Saudi Arabia’s Crown Prince Mohammed bin Salman is spearheading a campaign to convince multinationals from Google to Siemens to relocate their regional headquarters from Dubai to Riyadh.
Under the initiative, dubbed “Programme HQ”, authorities are offering incentives to blue-chip companies in sectors such as IT, finance and oil services to move to Riyadh, according to consultants advising the government and executives who have heard the pitch.
The aim of the initiative is to bolster foreign investment and support the crown prince’s ambitious vision to establish the kingdom as a regional business hub. “They are looking at the regional HQs, not the operating units, so they basically want the senior leadership,” said an executive briefed on the plans. “I think it’s about the optics: ‘we are a serious player, we are the largest market, we want the companies that do business here to be based here’”.
The campaign underscores how Saudi Arabia, the Gulf’s biggest economy, is using its financial clout to step up competition with Dubai, the regional trade, finance and tourism hub, as Prince Mohammed drives the development of a string of megaprojects. Virtually all big companies operating in the oil-rich Gulf have their regional headquarters in the United Arab Emirates. The Saudi move comes as Gulf economies are struggling because of the pandemic and the collapse of the oil price.
The campaign has gathered momentum ahead of the annual investor conference affiliated to the Public Investment Fund, the sovereign wealth fund chaired by the crown prince, scheduled to begin on January 27.
One executive said he believed the kingdom hoped to showcase memorandums of understanding with companies that had provisionally agreed to make the switch from Dubai to Riyadh to highlight progress made with Prince Mohammed’s “Vision 2030” plan to modernise the kingdom and overhaul its economy.
“What they are saying, very constructively, [is] what do you need? What sort of environment, ecosystem, infrastructures [do you need] to be based here,” the executive said.
*****
WORK REQUEST 1> Decide whether each statement agrees with the passage on Saudi Arabia's headquarters campaign, answering yes or no and quoting the words of the passage that settle it. (a) The campaign is after companies' operating units rather than their senior leadership. (b) The Public Investment Fund is chaired by the crown prince. (c) Virtually all big companies operating in the Gulf have their regional headquarters in Saudi Arabia.
WORK REQUEST 2> Write the next part of the passage on Saudi Arabia's headquarters campaign, picking up after its final sentence.
*****
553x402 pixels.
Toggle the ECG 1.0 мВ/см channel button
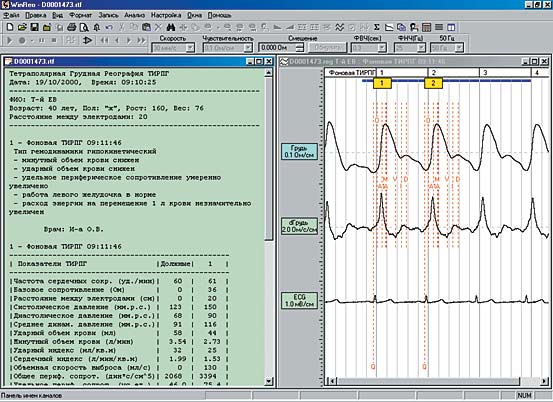[299, 300]
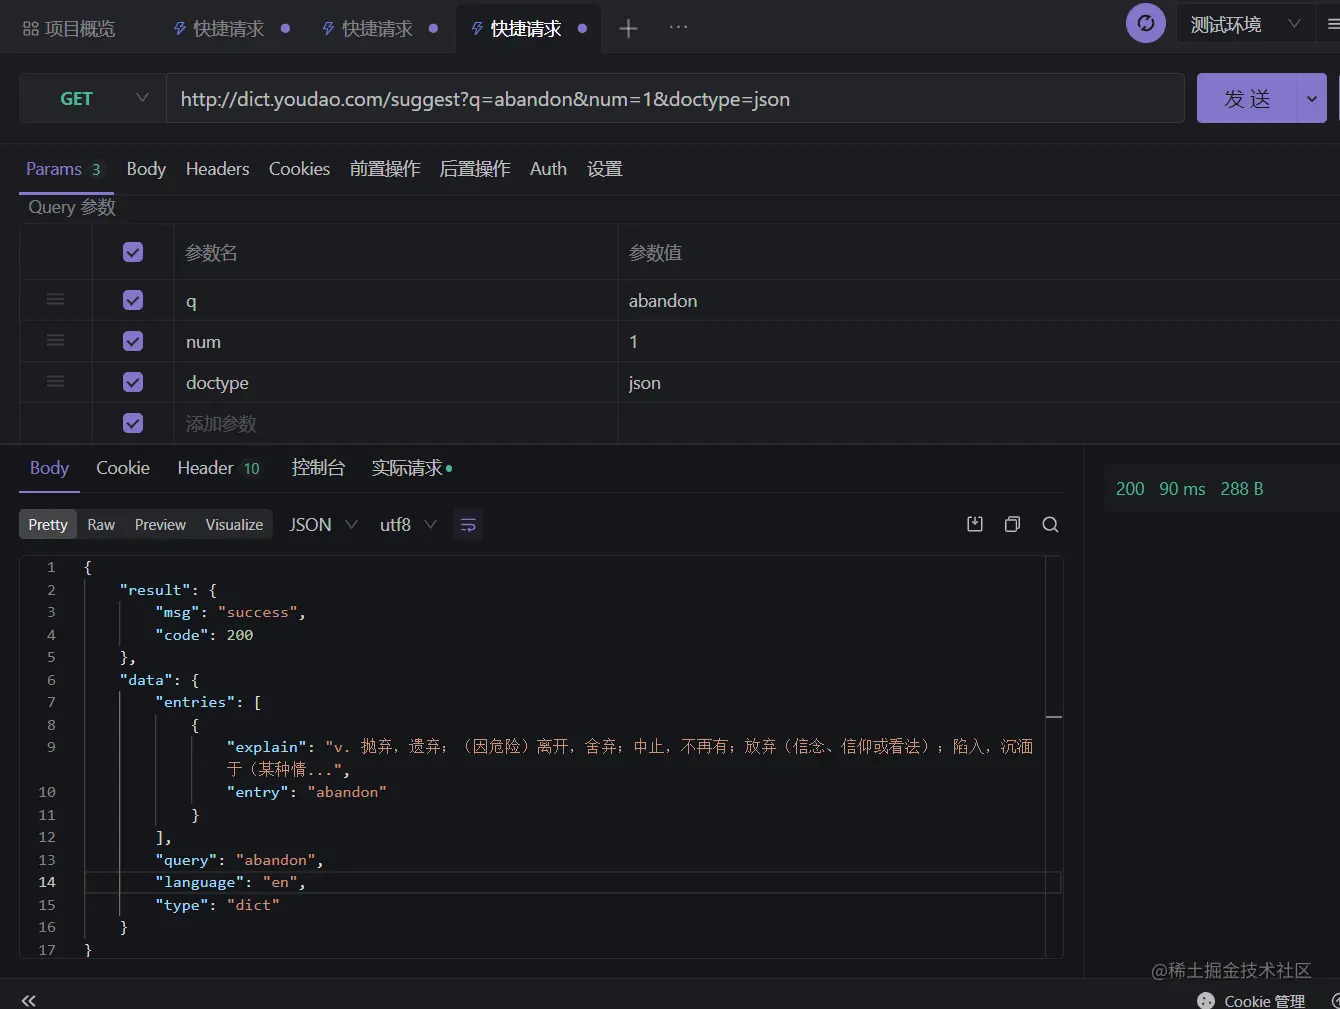Switch to the Headers request tab
1340x1009 pixels.
coord(217,168)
*****
EXERCISE RESULT 1>
(a) No: "They are looking at the regional HQs, not the operating units, so they basically want the senior leadership"
(b) Yes: "the sovereign wealth fund chaired by the crown prince"
(c) No: "Virtually all big companies operating in the oil-rich Gulf have their regional headquarters in the United Arab Emirates."

EXERCISE RESULT 2>
A consultant working in the kingdom said “it’s more like who hasn’t been tapped up,” in reference to the companies being approached.
Saudi Arabia wants to lure groups to the King Abdullah Financial District, a vast development of 59 skyscrapers in northern Riyadh that lacks tenants, executives said. “It’s about attracting key international anchor tenants,” said a Saudi government adviser briefed on the plans.
Incentives on offer include a 50-year tax holiday, waiving quotas on the employment of Saudis — which has proved to be a burden for companies — and guarantees of protection against future regulations, said three consultants.
But executives said companies were lukewarm to “Programme HQ” as they balanced the implications of relocating senior executives from Dubai, which is more liberal, better connected and has state of the art infrastructure including good schools, with the need to placate influential Saudi officials.
Companies are nonetheless considering shifting various business units — if not their regional management — to Riyadh to appease Saudi concerns, consultants and executives said.
Many businesses have put aside any concerns about the reputational risk of working in the kingdom after the brutal 2018 murder of Jamal Khashoggi by Saudi agents and other human rights abuses.
Google Cloud last month agreed with Saudi Aramco, the state oil company, to deliver cloud computing services infrastructure, which will lead to the tech company opening its first office in the kingdom.
Saudi Telecom also announced a $500m deal with Alibaba Cloud, part of the Chinese group, for similar services. Western Union invested $200m for a 15 per cent stake in STC’s mobile wallet unit.
“My phone’s been ringing off the hook by high-tech companies wanting to expand in Saudi Arabia the last few weeks,” said Sam Blatteis, a former Gulf head of government relations for Google, who advises tech multinationals. “The coronavirus [pandemic] has created fertile soil for them in Saudi Arabia.”
Saudi Arabia’s investment ministry declined to comment. The Riyadh city commission did not respond to an emailed request for comment.